Faithful cross, above all others!

The Revd Naomi Gardom

The cross is arguably the most iconic of all icons: an instantly recognisable symbol that is infinitely replicable, and which has spread across the world. We wear it on jewellery; we recreate it on our bodies when we make the sign of the cross; we hang it in our churches and even build our churches in its shape. And yet we rarely think, except perhaps on Good Friday, about the actual, physical cross on which Jesus died.

This is strange, since, as Evelyn Waugh expressed in his novel exploring the life of Empress Helena, ‘what is different about Christianity is that it identifies the mystery of God with a set of prosaic happenings in a specific place.’ God became a human being, at a particular time, in a specific place, and lived a human life, and died a human death. The cross is the ultimate expression of this specificity: a real physical object which not only touched Jesus’ body, but which was an instrument in his death, and therefore in our salvation.

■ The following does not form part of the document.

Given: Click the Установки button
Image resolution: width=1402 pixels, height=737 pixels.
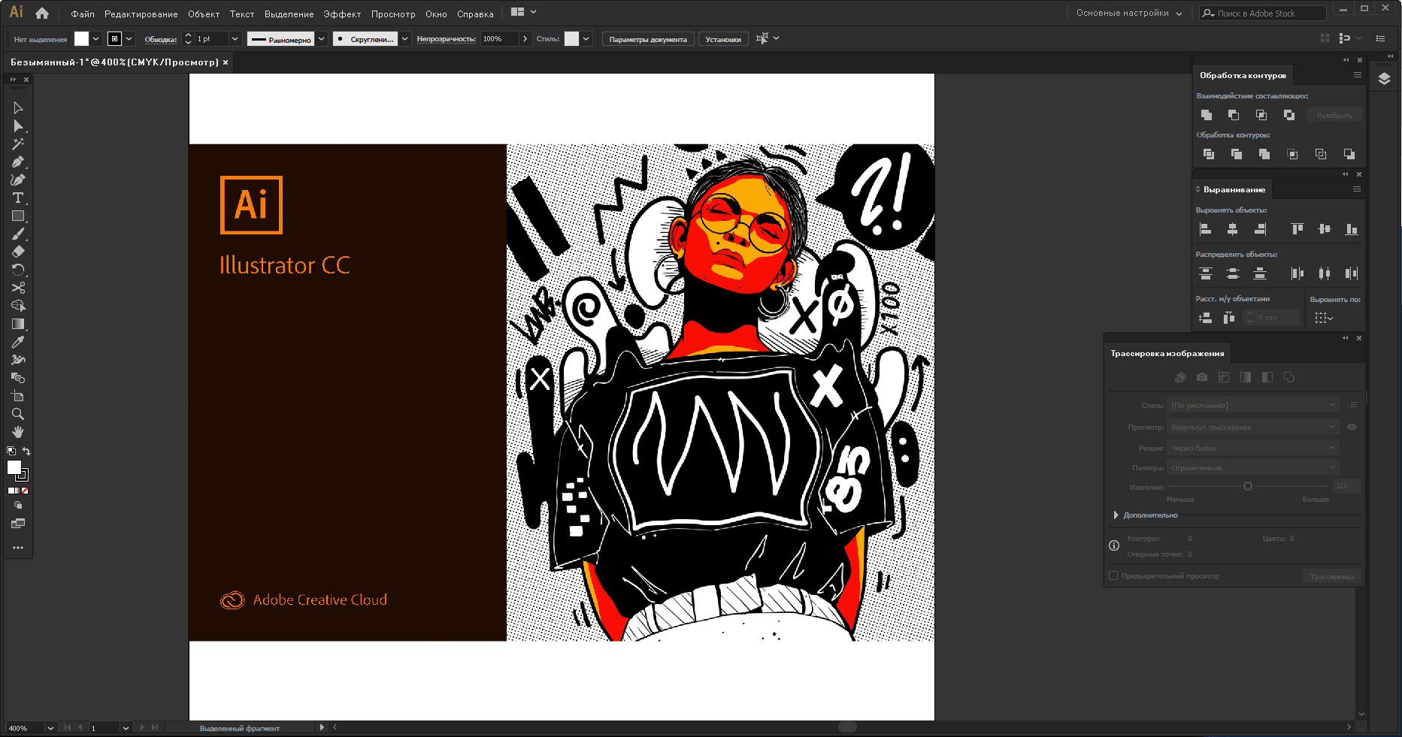Looking at the screenshot, I should (x=722, y=39).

Empress Helena, the mother of Constantine the Great, is said to have discovered the True Cross when travelling in the Holy Land in the Fourth Century, sparking centuries of veneration of fragments and splinters of wood, as they spread across Europe and the world.

Christians in the reformed tradition can sometimes be sneering about the existence of relics of the True Cross – this goes back to the Reformation scepticism of relics in general, and the writing of John Calvin, who estimated that ‘if all the pieces that could be found were collected together, they would make a big ship-load.’ Later estimates have been more conservative, suggesting that the medieval trade in relics was not quite so deceitful as Calvin suspected. The relics which do survive still have considerable power over our collective religious imagination: the Cross of Wales, which was newly commissioned for the Coronation of Charles III contains two fragments of the True Cross, presented by Pope Frances to the new king.

This Sunday, we will celebrate the feast of the Holy Cross with evensong at St Cross Church. Whether or not we believe in the truth of the story of Empress Helena, or in the authenticity of surviving relics, the feast reminds us of the astonishing reality at the heart of our faith: the real human life and real human death of Jesus Christ.